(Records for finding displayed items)
----------------------------------------
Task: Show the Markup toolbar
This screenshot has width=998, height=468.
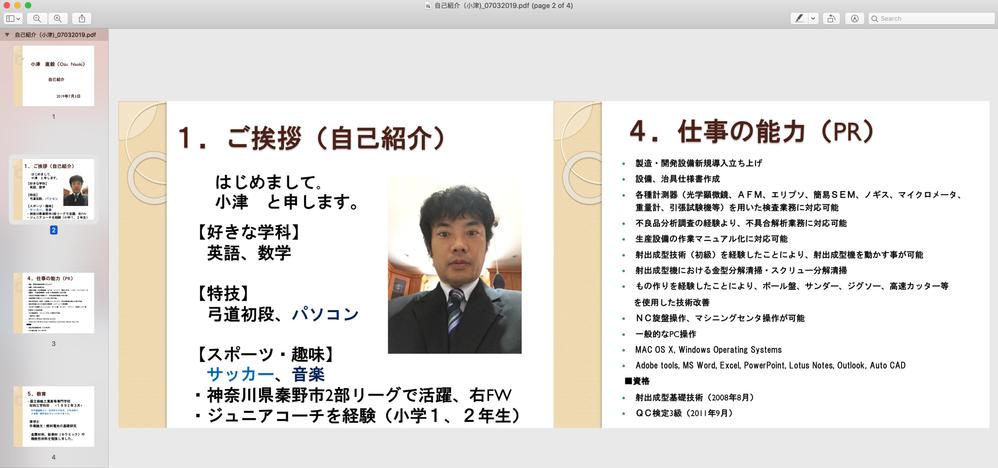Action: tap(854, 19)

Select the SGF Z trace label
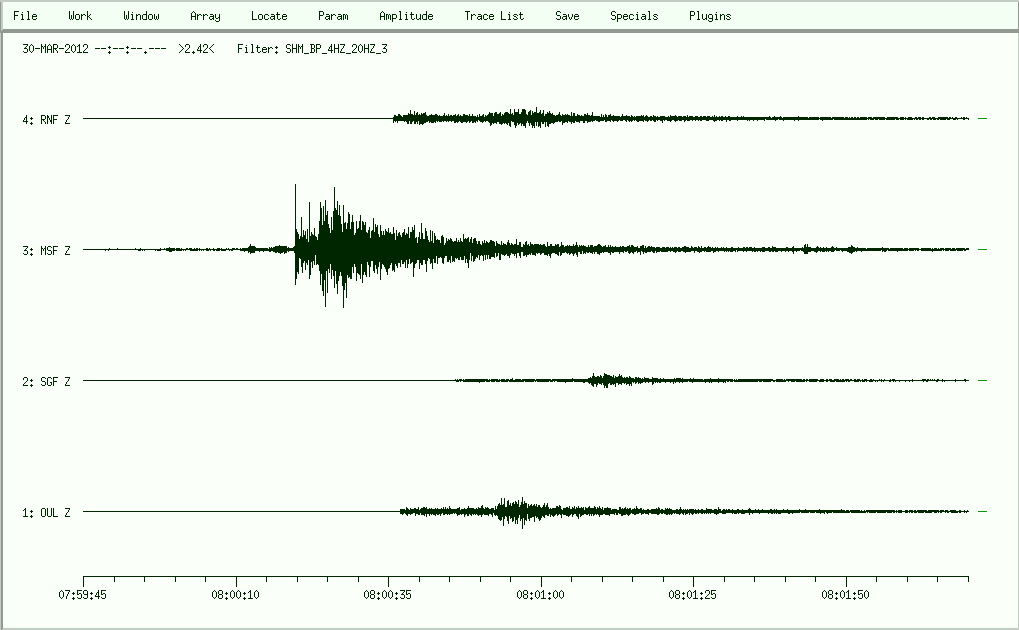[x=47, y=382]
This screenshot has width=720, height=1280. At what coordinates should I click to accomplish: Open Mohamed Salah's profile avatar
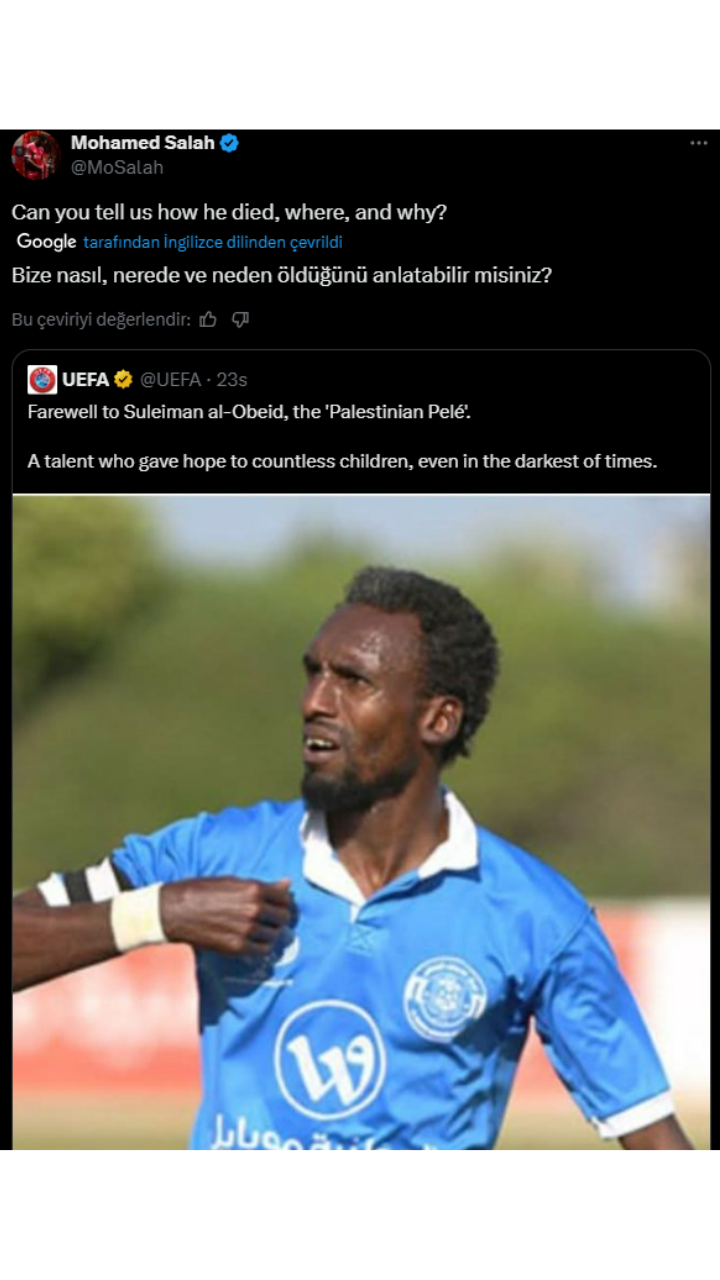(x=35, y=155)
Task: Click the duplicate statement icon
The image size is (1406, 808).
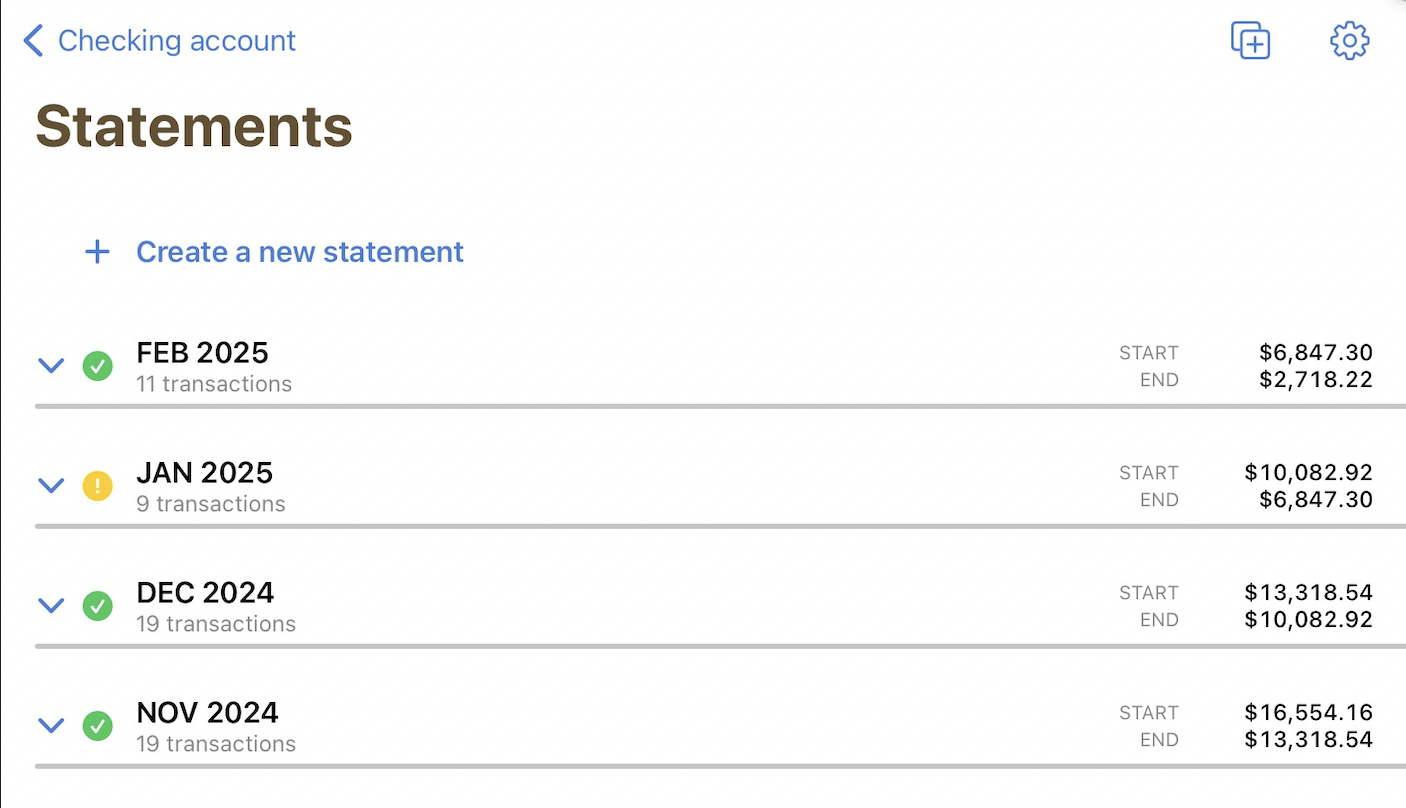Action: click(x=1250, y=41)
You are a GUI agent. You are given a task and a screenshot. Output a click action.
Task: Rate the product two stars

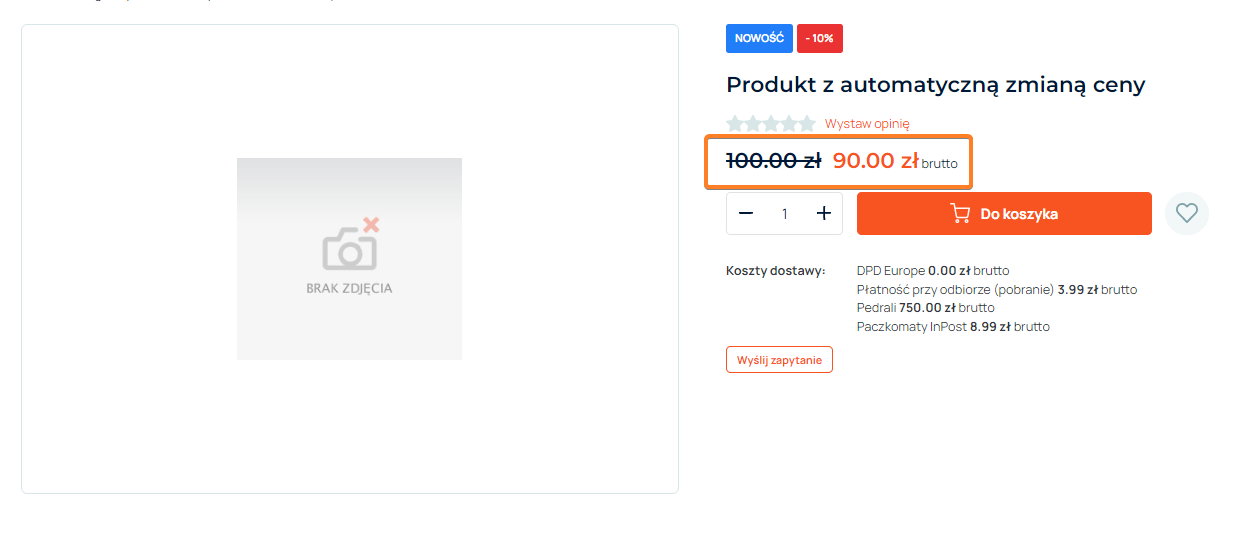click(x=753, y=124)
----------------------------------------
**Exercise details**
Substitute "screen capture" for every occurrence of "screenshot" in the records and write them out again, leaving the pictures out and changing nothing else.

**Task solution**
Task: Show the Markup toolbar
This screen capture has width=998, height=468.
Action: tap(854, 19)

Select the SGF Z trace label
[x=47, y=382]
This screen capture has width=720, height=1280. At what coordinates should I click to accomplish: Open Mohamed Salah's profile avatar
(x=35, y=155)
Task: Click the duplicate statement icon
The image size is (1406, 808).
Action: click(x=1250, y=41)
You are a GUI agent. You are given a task and a screen capture. Output a click action.
Task: Rate the product two stars

click(x=753, y=124)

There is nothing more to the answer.